According to a recent meta-analysis, perceived stress is associated with the risk of coronary artery disease [26] . Individuals with anxiety disorders or depressed mood are prone to unhealthier lifestyle [27] . This lifestyle might lead to increased cardiovascular risk factors, associated with for example inactivity, smoking, unhealthy nutrition [27] .
Table 1. Age, sex, depression score, and anxiety score when subjects were divided to patients and healthy group.
Data shown as: Mean ± SD or N (%).
Table 2. Distribution of gender in depression in patients and healthy controls.
p1: Compared two groups of healthy, patients for depression and gender overall. p2: Compared in patients group for gender depression. p3: Compared in healthy group for gender and depression. Data shown as: N (%).
Table 3. Depression score and anxiety score also their category when subjects were divided to angiography positive, negative and healthy group.
Data shown as: Mean ± SD or N (%).
Table 4. Depression score and anxiety score when subjects were divided to angiography positive (single vessel disease, two vessel disease, three vessel disease), negative and healthy group.
Figure 1. Correlation between anxiety and depression score in healthy and patient group.
In this study 926 healthy and suspected to cardiovascular disease subjects were tested for depression and anxiety by Beck questionnaire. The results of these tests showed that the anxiety is associated with CAD and the angiography positive or negative persons (subjects who had cardiovascular sign and symptoms) had high incidence of anxiety so that the anxiety score and subjects that have minimal anxiety are significant difference between groups (p < 0.05). Same findings were reported in some other studies [25] [28] [29] .
In Lindeberg’s study “exhaustion predicted CHD in both men and women, but its independence from depression and anxiety was demonstrated only in men” [3] an according to Table 2, significant difference found between healthy and patients subjects in gender and depression.

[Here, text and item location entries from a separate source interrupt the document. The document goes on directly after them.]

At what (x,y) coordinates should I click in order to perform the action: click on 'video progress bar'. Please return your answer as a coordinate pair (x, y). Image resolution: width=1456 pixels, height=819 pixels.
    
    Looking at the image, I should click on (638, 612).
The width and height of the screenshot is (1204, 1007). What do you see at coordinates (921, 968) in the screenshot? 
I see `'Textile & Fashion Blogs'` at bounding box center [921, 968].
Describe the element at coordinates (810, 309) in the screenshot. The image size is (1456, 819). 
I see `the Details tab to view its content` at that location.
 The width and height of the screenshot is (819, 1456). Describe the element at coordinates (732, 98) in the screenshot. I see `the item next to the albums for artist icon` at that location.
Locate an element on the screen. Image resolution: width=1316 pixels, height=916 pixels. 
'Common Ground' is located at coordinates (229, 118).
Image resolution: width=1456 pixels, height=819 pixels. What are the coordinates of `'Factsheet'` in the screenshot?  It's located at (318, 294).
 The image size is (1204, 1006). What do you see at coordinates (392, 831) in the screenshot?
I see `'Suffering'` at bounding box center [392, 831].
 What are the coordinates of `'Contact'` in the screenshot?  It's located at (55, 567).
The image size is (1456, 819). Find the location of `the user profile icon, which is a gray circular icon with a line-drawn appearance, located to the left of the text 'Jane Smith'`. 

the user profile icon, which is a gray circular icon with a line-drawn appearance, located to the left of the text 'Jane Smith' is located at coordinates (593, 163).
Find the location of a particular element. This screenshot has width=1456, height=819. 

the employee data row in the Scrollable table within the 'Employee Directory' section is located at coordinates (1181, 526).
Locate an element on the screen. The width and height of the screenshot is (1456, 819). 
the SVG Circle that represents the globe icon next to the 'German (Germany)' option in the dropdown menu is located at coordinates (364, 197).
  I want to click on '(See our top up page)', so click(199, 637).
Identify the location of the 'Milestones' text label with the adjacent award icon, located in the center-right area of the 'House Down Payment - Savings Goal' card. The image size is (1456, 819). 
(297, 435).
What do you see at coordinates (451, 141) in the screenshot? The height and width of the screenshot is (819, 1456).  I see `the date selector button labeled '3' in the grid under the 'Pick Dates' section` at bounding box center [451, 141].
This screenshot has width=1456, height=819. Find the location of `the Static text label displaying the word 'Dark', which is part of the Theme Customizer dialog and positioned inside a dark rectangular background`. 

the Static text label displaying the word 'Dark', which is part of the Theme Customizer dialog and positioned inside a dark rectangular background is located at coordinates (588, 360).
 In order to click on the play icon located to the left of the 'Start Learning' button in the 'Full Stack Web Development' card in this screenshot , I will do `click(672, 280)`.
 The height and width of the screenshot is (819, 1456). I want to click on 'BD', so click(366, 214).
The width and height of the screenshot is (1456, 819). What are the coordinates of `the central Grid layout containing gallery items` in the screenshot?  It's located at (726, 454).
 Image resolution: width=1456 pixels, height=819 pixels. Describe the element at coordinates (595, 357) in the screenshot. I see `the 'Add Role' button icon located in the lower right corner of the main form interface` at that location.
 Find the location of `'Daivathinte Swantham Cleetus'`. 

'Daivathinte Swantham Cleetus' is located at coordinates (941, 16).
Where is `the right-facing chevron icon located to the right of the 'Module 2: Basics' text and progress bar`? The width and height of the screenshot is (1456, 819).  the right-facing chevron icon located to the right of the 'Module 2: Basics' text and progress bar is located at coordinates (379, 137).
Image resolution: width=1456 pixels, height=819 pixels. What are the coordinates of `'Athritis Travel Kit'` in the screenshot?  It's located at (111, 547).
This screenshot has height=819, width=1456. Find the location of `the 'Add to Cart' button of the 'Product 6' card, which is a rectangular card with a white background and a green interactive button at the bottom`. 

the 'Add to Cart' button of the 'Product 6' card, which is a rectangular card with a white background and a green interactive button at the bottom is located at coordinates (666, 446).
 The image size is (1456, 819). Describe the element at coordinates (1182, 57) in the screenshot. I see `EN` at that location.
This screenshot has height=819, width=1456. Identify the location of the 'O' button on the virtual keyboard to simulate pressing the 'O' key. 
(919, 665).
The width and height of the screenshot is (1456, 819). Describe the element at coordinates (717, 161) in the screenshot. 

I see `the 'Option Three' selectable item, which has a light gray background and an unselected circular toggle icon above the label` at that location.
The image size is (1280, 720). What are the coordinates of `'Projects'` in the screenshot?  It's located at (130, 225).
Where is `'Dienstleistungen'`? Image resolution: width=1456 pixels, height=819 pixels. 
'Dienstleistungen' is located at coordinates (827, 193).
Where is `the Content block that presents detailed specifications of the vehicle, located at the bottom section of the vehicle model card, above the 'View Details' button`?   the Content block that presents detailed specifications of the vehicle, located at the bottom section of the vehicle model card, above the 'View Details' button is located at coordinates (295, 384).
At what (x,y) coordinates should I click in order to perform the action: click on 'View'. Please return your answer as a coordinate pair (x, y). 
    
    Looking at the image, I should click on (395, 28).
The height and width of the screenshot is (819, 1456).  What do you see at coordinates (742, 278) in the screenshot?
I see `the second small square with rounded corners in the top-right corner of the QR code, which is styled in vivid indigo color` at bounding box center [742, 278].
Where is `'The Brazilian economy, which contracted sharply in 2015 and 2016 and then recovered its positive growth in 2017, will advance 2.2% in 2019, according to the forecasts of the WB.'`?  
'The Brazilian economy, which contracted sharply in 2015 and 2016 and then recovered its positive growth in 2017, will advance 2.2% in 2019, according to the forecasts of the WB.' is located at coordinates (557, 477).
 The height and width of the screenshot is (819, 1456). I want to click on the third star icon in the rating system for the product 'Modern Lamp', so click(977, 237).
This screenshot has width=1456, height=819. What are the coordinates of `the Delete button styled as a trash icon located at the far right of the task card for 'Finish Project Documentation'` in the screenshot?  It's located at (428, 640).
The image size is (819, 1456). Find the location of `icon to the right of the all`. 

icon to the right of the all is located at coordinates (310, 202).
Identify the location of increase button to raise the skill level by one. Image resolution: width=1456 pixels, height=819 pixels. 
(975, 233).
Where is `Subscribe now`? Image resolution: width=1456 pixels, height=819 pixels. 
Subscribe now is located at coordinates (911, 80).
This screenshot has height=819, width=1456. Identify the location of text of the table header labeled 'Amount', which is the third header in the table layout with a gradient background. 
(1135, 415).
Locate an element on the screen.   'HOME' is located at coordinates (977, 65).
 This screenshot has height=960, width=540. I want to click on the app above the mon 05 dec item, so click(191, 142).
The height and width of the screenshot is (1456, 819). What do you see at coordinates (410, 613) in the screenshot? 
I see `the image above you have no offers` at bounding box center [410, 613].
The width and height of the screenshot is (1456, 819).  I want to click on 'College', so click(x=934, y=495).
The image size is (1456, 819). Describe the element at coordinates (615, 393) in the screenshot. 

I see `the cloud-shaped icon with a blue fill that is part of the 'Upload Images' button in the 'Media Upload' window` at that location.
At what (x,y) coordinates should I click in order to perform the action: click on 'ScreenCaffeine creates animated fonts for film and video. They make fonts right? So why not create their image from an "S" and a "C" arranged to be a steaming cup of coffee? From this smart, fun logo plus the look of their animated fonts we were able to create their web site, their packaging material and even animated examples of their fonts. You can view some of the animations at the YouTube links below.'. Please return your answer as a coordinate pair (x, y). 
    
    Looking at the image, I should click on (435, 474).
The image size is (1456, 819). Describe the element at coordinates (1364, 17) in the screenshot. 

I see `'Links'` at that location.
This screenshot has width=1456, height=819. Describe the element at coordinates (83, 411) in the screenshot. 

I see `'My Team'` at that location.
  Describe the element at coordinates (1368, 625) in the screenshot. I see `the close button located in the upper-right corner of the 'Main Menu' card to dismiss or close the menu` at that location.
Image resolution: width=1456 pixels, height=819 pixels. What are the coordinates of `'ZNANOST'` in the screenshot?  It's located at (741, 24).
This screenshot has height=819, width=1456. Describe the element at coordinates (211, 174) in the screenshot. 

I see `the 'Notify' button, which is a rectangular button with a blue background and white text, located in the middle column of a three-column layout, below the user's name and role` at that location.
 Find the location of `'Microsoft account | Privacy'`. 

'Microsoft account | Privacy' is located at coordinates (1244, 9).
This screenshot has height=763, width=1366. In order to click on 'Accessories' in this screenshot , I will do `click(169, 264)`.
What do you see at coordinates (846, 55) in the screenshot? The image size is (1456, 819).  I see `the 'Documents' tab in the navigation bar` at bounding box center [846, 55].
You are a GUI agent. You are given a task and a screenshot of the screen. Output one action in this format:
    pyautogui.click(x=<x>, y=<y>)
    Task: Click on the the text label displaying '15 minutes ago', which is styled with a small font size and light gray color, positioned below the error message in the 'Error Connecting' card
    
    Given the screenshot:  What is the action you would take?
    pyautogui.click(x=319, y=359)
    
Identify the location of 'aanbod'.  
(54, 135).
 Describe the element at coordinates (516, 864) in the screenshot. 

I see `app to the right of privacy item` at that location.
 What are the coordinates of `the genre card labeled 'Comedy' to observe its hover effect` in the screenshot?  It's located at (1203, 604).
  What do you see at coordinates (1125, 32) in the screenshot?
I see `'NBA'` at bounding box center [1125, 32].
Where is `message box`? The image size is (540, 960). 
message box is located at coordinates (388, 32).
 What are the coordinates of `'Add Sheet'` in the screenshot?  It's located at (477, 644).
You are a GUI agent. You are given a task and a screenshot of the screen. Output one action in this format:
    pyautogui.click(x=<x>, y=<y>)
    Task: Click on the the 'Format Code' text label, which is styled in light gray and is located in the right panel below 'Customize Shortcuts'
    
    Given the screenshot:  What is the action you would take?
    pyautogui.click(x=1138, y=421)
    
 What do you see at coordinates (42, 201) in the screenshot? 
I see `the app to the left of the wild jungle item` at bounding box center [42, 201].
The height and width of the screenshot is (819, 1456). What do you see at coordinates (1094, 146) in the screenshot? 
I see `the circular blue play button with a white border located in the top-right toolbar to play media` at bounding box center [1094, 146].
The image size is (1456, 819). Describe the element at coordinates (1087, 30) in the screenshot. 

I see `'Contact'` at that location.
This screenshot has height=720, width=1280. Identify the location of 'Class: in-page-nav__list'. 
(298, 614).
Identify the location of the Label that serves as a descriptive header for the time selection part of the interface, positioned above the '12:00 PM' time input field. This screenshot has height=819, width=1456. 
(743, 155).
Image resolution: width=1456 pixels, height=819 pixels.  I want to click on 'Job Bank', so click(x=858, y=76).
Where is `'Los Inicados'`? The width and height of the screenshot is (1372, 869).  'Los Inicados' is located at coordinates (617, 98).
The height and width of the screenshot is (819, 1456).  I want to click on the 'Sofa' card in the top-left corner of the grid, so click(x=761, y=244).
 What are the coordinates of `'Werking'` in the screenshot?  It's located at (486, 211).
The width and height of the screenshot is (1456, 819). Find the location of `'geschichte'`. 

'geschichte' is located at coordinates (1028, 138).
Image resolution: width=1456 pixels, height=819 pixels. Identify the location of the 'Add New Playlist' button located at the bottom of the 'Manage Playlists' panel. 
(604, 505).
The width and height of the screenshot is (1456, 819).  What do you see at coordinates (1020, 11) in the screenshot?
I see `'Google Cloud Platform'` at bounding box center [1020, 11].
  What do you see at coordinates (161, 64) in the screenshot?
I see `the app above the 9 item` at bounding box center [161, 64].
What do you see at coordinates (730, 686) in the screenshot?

Although there is no significant difference between depression score in healthy and patients group but there is statistical significant difference were observed between depression and no depression categories (no < 15 and yes >15) among groups (p < 0.05) (Table 3) and also there were a good linear correlation found between anxiety and depression score (Figure 1) this correlation are found in both healthy and patient group.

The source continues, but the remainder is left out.